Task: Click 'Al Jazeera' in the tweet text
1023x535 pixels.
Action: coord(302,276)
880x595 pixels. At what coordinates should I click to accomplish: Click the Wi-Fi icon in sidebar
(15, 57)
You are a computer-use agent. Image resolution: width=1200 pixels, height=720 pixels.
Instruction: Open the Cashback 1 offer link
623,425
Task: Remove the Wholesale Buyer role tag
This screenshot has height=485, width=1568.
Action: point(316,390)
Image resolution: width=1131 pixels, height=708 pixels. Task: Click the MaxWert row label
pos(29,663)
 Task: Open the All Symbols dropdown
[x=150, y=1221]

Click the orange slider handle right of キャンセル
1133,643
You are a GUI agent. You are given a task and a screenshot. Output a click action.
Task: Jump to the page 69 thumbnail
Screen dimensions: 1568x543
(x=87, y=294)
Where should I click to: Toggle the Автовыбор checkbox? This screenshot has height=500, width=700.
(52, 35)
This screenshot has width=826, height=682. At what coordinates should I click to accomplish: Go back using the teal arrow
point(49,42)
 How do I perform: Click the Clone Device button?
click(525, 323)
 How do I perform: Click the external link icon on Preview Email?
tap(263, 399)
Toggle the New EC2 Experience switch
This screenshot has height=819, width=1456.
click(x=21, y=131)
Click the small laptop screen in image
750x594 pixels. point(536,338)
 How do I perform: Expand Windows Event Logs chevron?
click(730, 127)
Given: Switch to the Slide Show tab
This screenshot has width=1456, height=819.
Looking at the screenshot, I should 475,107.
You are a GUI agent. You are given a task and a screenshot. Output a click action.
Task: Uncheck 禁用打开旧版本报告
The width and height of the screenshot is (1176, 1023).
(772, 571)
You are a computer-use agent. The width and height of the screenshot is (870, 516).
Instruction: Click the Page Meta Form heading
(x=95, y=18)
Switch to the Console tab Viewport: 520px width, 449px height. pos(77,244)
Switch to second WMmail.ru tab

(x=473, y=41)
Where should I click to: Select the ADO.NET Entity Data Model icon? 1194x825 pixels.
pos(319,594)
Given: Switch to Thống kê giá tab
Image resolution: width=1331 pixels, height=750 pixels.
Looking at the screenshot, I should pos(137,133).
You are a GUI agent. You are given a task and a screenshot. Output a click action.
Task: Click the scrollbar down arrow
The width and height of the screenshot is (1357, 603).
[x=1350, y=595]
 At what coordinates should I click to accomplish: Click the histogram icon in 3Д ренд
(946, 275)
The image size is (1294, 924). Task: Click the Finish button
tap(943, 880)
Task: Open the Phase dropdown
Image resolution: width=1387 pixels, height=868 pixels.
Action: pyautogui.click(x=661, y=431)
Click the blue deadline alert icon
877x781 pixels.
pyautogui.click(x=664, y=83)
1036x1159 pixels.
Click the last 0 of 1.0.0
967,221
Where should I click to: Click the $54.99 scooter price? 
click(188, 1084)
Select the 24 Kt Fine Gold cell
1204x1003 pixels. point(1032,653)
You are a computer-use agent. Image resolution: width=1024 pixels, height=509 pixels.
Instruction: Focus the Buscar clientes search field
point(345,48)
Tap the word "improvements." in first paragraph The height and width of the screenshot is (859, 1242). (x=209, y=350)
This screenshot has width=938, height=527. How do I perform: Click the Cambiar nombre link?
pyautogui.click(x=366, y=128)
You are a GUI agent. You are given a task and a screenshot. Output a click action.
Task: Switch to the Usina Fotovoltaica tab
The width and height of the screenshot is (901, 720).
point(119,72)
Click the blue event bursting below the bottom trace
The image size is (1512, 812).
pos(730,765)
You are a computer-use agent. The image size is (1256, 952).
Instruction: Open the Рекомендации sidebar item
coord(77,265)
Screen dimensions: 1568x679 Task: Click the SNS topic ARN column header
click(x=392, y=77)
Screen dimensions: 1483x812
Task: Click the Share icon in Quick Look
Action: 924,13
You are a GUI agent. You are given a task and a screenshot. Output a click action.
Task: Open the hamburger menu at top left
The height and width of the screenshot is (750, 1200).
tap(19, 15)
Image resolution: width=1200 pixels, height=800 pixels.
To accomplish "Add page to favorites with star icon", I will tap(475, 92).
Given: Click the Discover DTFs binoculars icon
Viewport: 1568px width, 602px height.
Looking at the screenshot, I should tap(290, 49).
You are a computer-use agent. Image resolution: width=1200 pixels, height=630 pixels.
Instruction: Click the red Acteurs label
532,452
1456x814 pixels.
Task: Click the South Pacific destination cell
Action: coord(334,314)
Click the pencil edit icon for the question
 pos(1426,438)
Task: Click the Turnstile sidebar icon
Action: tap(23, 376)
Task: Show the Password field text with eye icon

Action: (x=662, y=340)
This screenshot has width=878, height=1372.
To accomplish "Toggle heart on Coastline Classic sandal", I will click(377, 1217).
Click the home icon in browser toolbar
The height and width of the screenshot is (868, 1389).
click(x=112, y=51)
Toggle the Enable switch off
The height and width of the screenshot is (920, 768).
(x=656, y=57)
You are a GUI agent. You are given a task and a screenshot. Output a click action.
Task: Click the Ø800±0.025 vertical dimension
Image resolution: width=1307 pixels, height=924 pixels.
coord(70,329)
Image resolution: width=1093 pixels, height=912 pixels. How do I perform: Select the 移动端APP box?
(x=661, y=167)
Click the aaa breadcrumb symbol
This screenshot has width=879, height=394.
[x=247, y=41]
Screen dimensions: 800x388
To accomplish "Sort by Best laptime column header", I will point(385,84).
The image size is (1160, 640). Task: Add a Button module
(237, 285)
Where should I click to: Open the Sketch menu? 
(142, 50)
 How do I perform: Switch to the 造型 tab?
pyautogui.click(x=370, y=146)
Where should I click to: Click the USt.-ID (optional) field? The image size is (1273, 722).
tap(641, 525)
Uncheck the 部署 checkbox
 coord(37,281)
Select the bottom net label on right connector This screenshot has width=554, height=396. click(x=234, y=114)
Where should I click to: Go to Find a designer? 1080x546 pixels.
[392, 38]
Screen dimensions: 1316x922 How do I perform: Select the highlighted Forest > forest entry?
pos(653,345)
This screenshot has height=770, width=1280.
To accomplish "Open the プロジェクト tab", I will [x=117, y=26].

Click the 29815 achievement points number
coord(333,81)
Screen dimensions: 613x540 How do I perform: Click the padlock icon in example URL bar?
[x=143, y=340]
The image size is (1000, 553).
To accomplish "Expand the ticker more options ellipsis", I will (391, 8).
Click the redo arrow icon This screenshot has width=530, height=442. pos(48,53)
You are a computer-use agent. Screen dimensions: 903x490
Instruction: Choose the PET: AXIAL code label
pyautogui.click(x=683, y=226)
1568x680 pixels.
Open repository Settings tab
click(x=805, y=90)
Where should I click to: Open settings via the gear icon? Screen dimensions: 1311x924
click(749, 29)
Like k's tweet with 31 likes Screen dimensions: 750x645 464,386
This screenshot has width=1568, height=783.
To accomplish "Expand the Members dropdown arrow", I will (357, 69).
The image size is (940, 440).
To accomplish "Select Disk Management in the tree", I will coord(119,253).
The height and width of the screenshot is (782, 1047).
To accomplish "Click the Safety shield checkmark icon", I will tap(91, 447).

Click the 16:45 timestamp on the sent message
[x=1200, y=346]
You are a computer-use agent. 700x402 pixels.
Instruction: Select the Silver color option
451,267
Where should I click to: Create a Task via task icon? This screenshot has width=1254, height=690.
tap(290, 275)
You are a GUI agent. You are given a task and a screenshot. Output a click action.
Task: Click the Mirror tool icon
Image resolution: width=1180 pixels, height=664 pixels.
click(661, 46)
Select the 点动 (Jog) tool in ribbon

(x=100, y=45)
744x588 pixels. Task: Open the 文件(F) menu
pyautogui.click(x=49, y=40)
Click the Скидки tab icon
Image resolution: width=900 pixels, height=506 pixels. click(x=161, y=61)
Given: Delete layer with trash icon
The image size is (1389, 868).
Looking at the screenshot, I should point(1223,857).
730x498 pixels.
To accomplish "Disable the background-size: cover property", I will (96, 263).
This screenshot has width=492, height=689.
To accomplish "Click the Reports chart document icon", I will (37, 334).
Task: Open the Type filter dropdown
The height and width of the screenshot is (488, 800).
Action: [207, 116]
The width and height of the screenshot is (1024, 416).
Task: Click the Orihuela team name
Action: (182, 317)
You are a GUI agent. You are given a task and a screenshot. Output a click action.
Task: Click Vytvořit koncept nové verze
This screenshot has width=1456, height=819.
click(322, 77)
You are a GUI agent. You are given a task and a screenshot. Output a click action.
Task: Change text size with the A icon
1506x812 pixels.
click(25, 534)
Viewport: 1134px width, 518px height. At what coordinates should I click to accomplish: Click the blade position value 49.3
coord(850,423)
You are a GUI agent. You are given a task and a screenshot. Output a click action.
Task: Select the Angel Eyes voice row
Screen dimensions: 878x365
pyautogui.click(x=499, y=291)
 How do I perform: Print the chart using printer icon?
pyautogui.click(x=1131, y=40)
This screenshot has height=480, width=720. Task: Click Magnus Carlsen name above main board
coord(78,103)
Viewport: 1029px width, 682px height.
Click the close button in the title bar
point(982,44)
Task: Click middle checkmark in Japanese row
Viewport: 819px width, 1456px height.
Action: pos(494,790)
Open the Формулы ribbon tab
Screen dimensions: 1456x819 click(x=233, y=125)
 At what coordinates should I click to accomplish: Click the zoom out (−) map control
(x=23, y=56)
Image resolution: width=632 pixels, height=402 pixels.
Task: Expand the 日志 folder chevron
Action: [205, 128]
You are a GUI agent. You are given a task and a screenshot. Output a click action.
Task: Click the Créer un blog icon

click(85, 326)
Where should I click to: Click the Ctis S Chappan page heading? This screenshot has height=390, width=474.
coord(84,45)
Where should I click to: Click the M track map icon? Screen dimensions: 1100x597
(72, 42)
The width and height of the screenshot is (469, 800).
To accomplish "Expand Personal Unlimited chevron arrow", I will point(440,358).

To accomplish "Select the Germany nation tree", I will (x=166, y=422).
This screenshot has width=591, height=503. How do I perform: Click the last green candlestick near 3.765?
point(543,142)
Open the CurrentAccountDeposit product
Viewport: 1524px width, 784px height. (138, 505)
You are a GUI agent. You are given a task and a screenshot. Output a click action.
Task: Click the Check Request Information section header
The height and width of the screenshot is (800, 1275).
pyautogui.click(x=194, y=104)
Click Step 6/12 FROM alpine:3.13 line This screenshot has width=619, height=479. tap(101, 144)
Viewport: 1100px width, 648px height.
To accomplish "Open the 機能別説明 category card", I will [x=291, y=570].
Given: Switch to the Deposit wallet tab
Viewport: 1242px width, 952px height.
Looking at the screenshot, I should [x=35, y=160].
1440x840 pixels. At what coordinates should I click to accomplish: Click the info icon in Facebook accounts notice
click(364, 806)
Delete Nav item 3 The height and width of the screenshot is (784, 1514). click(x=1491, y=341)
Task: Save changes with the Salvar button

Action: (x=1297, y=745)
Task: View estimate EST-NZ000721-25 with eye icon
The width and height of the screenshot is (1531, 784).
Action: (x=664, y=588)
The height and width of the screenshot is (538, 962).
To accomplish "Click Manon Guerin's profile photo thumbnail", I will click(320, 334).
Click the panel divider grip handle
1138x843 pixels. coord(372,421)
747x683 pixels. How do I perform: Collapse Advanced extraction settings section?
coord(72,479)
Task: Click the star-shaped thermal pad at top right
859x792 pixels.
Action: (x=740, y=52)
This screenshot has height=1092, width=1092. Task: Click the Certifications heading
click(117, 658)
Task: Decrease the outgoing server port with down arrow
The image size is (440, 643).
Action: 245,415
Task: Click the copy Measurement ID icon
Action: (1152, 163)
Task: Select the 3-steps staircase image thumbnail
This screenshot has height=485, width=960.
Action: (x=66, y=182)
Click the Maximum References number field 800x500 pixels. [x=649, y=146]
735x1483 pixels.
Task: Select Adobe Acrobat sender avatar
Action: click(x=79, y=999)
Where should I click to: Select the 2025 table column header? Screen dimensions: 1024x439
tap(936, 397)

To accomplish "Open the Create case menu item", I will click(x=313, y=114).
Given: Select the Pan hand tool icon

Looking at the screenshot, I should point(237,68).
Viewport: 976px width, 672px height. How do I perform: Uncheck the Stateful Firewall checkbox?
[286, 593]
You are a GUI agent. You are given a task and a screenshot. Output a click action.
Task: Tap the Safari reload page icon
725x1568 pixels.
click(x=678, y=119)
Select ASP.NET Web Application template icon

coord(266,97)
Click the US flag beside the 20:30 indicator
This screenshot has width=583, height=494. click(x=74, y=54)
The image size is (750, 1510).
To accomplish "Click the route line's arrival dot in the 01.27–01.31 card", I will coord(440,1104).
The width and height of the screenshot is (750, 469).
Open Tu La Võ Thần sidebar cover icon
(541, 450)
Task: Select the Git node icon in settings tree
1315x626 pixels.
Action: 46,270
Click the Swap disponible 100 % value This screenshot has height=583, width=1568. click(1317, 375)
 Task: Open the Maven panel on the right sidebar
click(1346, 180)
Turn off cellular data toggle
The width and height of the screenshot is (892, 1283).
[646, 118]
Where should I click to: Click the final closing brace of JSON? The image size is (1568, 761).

* What to do *
Rewrite everything from the line containing "Screen dimensions: 800x388" down to the line containing "will tap(91, 447).", swapping "icon" for "symbol" and leaving everything else unchanged.

* Finished exercise *
Screen dimensions: 800x388
To accomplish "Sort by Best laptime column header", I will point(385,84).
The image size is (1160, 640). Task: Add a Button module
(237, 285)
Where should I click to: Open the Sketch menu? 
(142, 50)
 How do I perform: Switch to the 造型 tab?
pyautogui.click(x=370, y=146)
Where should I click to: Click the USt.-ID (optional) field? The image size is (1273, 722).
tap(641, 525)
Uncheck the 部署 checkbox
 coord(37,281)
Select the bottom net label on right connector This screenshot has width=554, height=396. click(x=234, y=114)
Where should I click to: Go to Find a designer? 1080x546 pixels.
[392, 38]
Screen dimensions: 1316x922 How do I perform: Select the highlighted Forest > forest entry?
pos(653,345)
This screenshot has height=770, width=1280.
To accomplish "Open the プロジェクト tab", I will [x=117, y=26].

Click the 29815 achievement points number
coord(333,81)
Screen dimensions: 613x540 How do I perform: Click the padlock symbol in example URL bar?
[x=143, y=340]
The image size is (1000, 553).
To accomplish "Expand the ticker more options ellipsis", I will (391, 8).
Click the redo arrow symbol This screenshot has width=530, height=442. pos(48,53)
You are a computer-use agent. Screen dimensions: 903x490
Instruction: Choose the PET: AXIAL code label
pyautogui.click(x=683, y=226)
1568x680 pixels.
Open repository Settings tab
click(x=805, y=90)
Where should I click to: Open settings via the gear symbol? Screen dimensions: 1311x924
click(749, 29)
Like k's tweet with 31 likes Screen dimensions: 750x645 464,386
This screenshot has width=1568, height=783.
To accomplish "Expand the Members dropdown arrow", I will (357, 69).
The image size is (940, 440).
To accomplish "Select Disk Management in the tree", I will coord(119,253).
The height and width of the screenshot is (782, 1047).
To accomplish "Click the Safety shield checkmark symbol", I will tap(91, 447).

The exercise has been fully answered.